« Le dispositif est enfin opérationnel », s’exclame Fabrice Camaioni, président par intérim de la FSPF depuis le 1er septembre et candidat à la succession de Philippe Besset. À l’occasion de son Live de rentrée et dans une circulaire diffusée à ses adhérents, la FSPF revient en détail sur la mesure.
Attention à l’indication !
« Concrètement, rappelle Lucie Bourdy-Dubois, présidente de la commission Métier pharmacien, lorsque la substitution est possible, le patient doit l’accepter pour pouvoir bénéficier du tiers payant. » Il convient donc de s’assurer que le médicament prescrit appartient bien à un groupe biologique similaire ou hybride substituable, les listes étant disponibles respectivement sur le site de l’ANSM et de l’Assurance maladie.
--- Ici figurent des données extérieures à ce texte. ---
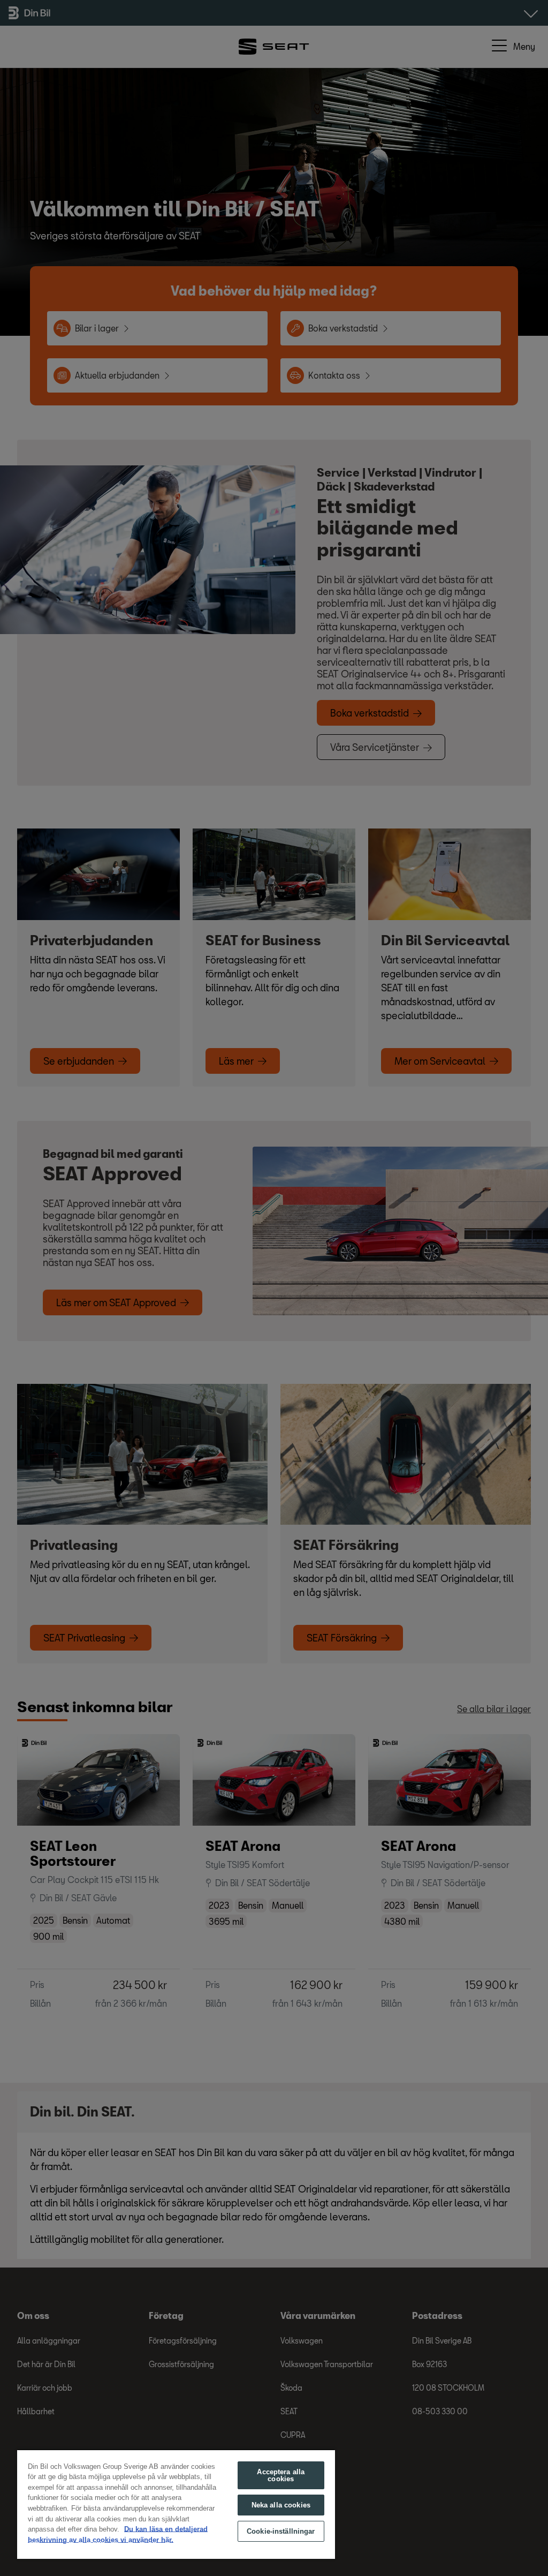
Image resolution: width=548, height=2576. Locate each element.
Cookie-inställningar (281, 2531)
Il faut également, ajoute Fabrice Camioni, porter attention à l’indication lors de la substitution, certains biosimilaires ne disposant pas systématiquement de la totalité de celles figurant à l’AMM du médicament d’origine : « C’est par exemple le cas de Stelara (ustékinumab), donc attention aux indus ! » Dans ce cadre, la FSPF demande d’ailleurs que le prescripteur fasse figurer l’indication sur l’ordonnance.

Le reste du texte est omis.